Content starts

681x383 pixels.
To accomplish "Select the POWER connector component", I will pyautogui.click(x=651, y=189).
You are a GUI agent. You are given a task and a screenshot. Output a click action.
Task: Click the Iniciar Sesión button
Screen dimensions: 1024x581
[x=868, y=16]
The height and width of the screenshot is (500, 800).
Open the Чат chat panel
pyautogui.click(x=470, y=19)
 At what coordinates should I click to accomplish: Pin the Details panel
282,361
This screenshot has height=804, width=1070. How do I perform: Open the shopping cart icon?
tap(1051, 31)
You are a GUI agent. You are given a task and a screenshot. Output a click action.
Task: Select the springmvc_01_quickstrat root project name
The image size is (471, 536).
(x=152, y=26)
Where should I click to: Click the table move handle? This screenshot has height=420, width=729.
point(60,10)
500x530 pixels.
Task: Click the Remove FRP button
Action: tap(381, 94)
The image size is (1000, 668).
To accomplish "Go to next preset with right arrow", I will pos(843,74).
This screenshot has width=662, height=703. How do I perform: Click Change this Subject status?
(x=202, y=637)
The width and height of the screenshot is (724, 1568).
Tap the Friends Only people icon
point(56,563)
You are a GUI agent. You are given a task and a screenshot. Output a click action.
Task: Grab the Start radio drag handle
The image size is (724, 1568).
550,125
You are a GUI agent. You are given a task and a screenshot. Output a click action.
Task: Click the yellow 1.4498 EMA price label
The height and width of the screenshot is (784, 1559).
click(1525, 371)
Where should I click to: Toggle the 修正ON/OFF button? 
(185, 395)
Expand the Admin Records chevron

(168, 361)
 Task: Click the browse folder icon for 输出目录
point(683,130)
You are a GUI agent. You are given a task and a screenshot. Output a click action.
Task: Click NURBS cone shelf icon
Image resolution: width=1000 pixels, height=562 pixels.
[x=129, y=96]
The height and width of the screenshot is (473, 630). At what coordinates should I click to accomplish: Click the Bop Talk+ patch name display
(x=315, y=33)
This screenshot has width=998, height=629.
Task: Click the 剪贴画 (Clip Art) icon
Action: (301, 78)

Content ends

_Task brief_: Look above for the line with "The height and width of the screenshot is (500, 800)." and the line with "The image size is (1000, 668)."; transcribe both and all lines in between, exactly, and nothing else.

_Written response_:
The height and width of the screenshot is (500, 800).
Open the Чат chat panel
pyautogui.click(x=470, y=19)
 At what coordinates should I click to accomplish: Pin the Details panel
282,361
This screenshot has height=804, width=1070. How do I perform: Open the shopping cart icon?
tap(1051, 31)
You are a GUI agent. You are given a task and a screenshot. Output a click action.
Task: Select the springmvc_01_quickstrat root project name
The image size is (471, 536).
(x=152, y=26)
Where should I click to: Click the table move handle? This screenshot has height=420, width=729.
point(60,10)
500x530 pixels.
Task: Click the Remove FRP button
Action: tap(381, 94)
The image size is (1000, 668).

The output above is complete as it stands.